Considerando que no censo demográfico de 2000 havia quase 4 milhões de crianças
e adolescentes trabalhando”, afirma Roselaine.
Ano
de 2010
Para
o ano de 2010, os resultados mostraram que o aumento de 1% na inspeção reduz a
proporção de crianças e adolescentes que trabalham em 0,26%. Nas faixas
etárias, os valores são de 0,66% para a faixa de 10 a 13 anos, de 0,41% para a
faixa de 14 a 15 anos e de 0,08% para a faixa de 16 a 17 anos.
Em
termos absolutos, esses valores representam aproximadamente 8.856 crianças e
adolescentes de 10 a 17 anos. Por faixa etária, 4.686 crianças e adolescentes
de 10 a 13 anos e 3.642 adolescentes de 14 e 15 anos. Os resultados para jovens
de 16 e 17 anos não foram inseridos pela pesquisadora porque não foram
estatisticamente significantes. Em 2010, segundo o censo demográfico, havia
mais de 3,4 milhões de crianças e adolescentes trabalhando.
“O
Brasil é referência no mundo no combate ao trabalho infantil, pois tem
conseguido reduzir os números de crianças e adolescentes nessa situação.

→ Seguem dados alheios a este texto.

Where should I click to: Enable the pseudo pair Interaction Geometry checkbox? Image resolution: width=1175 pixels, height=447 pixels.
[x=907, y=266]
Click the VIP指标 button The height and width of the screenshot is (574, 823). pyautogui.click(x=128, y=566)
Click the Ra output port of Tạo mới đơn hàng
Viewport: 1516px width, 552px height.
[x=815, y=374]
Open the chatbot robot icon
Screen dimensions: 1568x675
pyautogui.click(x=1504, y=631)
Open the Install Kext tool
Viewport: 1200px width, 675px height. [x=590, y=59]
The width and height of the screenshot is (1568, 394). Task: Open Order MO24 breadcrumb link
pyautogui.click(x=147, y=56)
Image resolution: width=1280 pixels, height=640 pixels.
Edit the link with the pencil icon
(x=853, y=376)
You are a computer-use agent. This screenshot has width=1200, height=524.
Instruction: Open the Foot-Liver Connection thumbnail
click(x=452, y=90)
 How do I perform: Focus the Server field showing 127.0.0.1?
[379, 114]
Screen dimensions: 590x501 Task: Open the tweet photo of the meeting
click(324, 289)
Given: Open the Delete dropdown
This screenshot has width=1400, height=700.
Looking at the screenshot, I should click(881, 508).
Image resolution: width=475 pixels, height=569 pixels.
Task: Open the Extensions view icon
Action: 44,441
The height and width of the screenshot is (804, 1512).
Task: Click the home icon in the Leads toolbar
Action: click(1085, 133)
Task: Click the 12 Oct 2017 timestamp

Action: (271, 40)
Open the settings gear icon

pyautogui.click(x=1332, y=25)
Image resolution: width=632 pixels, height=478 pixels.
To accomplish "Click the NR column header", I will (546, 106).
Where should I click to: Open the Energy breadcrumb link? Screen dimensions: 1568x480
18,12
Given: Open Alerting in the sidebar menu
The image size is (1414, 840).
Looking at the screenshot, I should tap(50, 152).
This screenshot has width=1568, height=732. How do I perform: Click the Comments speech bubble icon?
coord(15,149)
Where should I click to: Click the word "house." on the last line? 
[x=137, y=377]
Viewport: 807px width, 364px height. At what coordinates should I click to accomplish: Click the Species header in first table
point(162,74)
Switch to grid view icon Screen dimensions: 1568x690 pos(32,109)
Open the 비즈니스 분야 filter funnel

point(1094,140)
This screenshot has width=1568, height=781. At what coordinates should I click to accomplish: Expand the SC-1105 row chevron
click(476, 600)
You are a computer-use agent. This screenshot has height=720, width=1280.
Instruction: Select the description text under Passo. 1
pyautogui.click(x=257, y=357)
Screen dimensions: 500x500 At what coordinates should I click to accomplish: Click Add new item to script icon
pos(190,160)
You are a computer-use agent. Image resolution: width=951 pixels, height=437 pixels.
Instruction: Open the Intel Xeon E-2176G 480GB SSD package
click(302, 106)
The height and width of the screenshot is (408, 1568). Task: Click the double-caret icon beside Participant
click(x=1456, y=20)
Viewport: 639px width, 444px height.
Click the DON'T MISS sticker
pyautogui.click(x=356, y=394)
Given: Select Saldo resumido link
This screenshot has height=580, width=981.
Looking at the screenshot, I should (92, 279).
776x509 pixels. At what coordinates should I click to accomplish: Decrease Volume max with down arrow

No
início da década de 1990, eram mais de 5 milhões, mas, de acordo com o último
censo, esse valor reduziu. Vale considerar que o Ministério do Trabalho
aumentou a fiscalização, no entanto, a quantidade de crianças resgatadas
diminuiu porque está cada vez mais difícil encontrar essas crianças
trabalhando”, analisa Roselaine.
Convênio
O
estudo faz parte de um convênio entre a Esalq e a Understanding Children’s Work
(UCW), uma inciativa de cooperação interagências de pesquisa envolvendo a
Organização Internacional do Trabalho (OIT), a Unicef e o Banco Mundial.
“A
ideia dessa iniciativa é para incentivar pesquisas sobre o tema trabalho
infantil e apoiar encontros e discussões. No Brasil, somos o único grupo
participante”, conta a professora Ana Lúcia.